Officials at Penn Manor High School in Millersville, Pa., gave Donald Miller III two days of detention in December after he refused to turn his shirt inside out. But Donald and his parents say the shirt is a symbol of patriotism, and they've taken the case to federal court.
Donald's shirt showed a military weapon and the words "Volunteer Homeland Security" on the front. The back of the shirt displayed the words "Special Issue — Resident — Lifetime License — United States Terrorist Hunting Permit — Permit No. 91101 Gun Owner — No Bag Limit" over another image of the weapon.
Miller said he wore the shirt in honor of his uncle, Brian Souders, who is serving in Iraq and who gave it to Miller as a gift.
Donald and Tina Miller filed a federal freedom of speech lawsuit in January against the school district, saying it violated their son's First Amendment rights.
"Donald Miller wears the T-shirt to make the political and emotional statement that he supports his uncle, and all our armed forces, as they bravely exercise their duty to defend this great nation," Miller's attorney, Leonard G. Brown III, wrote in the federal complaint cited in the Sunday News.
The school district is defending its decision, saying it needs to keep students safe during a time of school shootings.

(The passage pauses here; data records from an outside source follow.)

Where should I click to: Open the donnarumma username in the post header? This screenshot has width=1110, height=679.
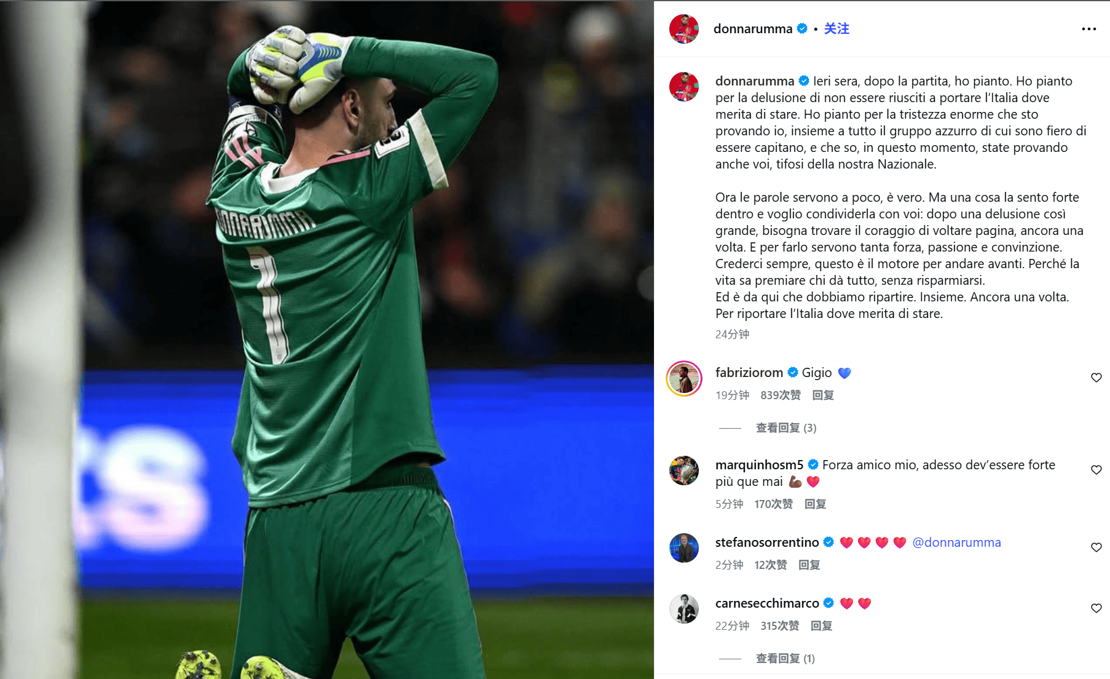[753, 29]
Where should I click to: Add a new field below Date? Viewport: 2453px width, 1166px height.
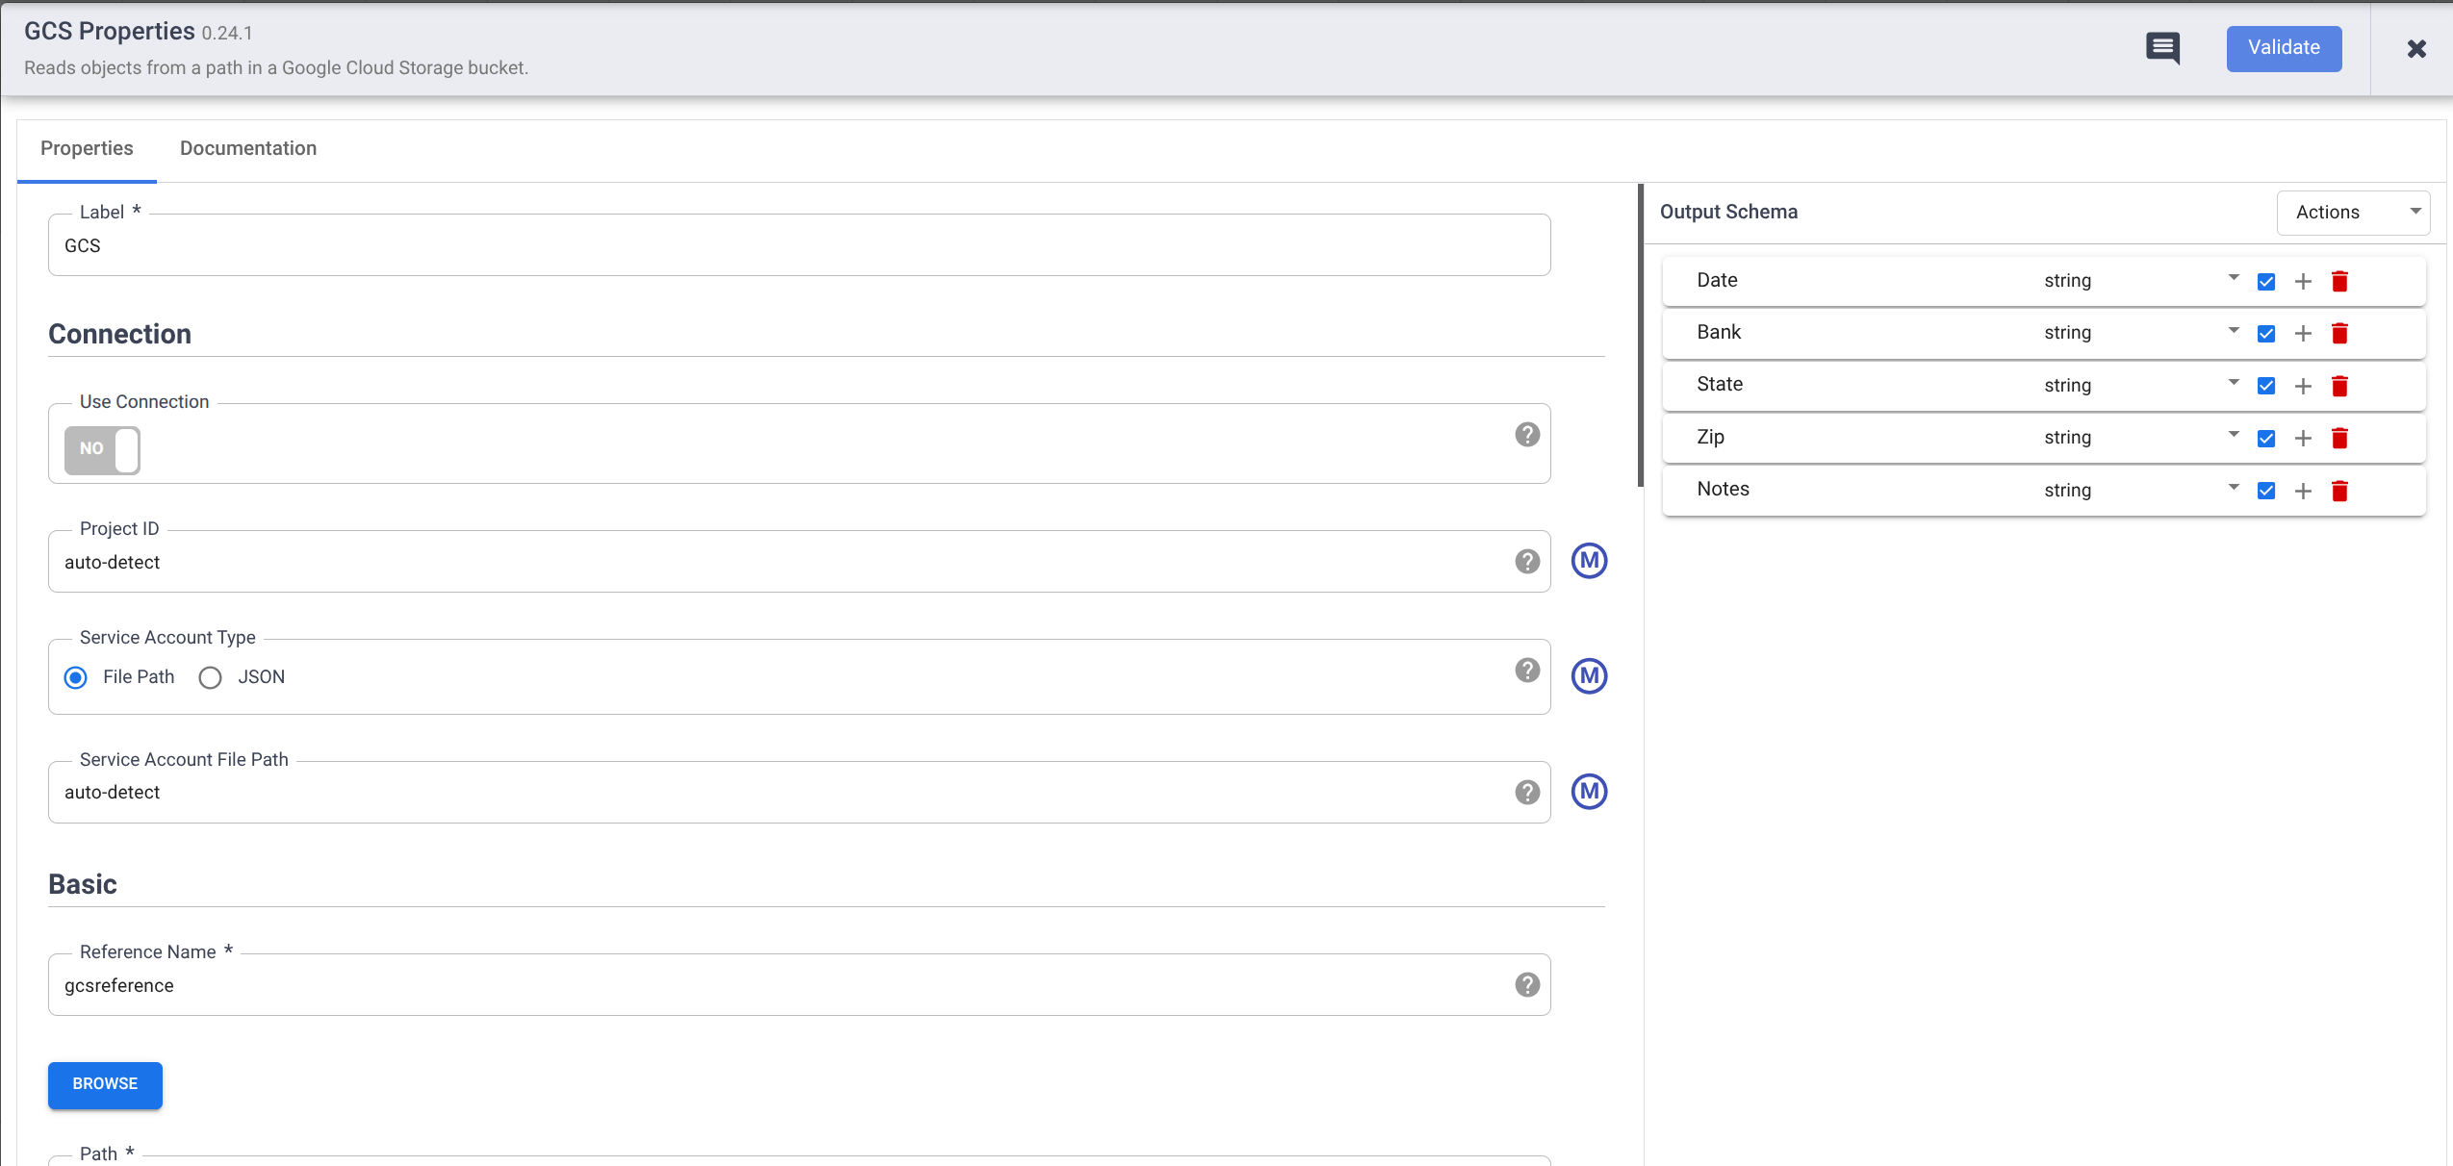point(2302,281)
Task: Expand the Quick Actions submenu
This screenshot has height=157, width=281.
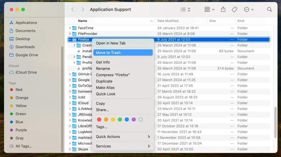Action: [x=123, y=137]
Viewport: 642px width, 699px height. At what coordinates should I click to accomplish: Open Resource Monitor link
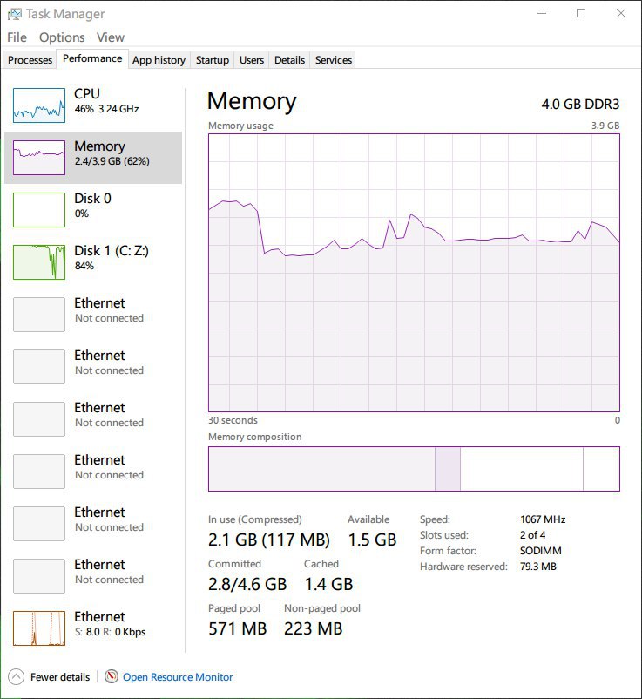coord(178,676)
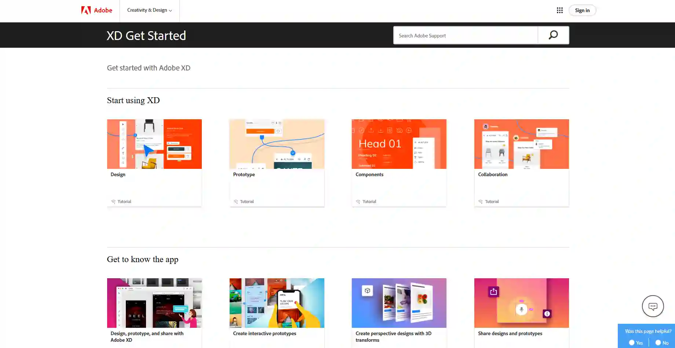Type in the Search Adobe Support field
Image resolution: width=675 pixels, height=348 pixels.
[x=465, y=36]
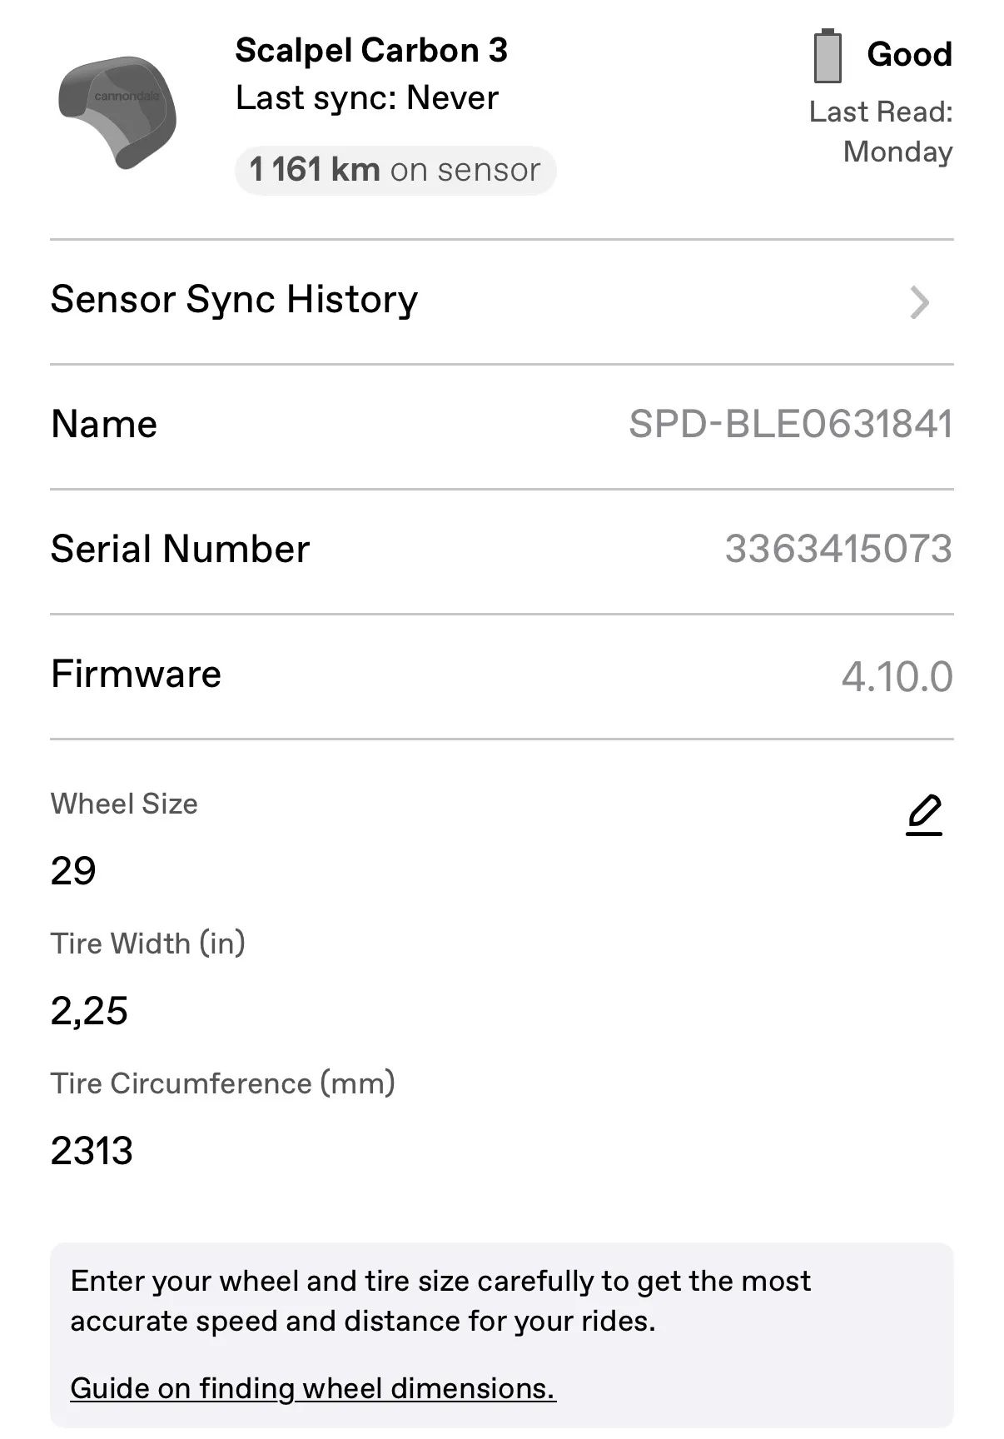
Task: Select the sensor Name value SPD-BLE0631841
Action: click(790, 424)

Kevin French, an attorney for Penn Manor, said the school district must create a safe environment, and Miller's T-shirt violated school policy.
"Students who come to school enjoy limited First Amendment rights," French told the Sunday News. "But the school district has the right to enforce policies that protect students."
A federal judge will review this case on March 31.
The Associated Press contributed to this report.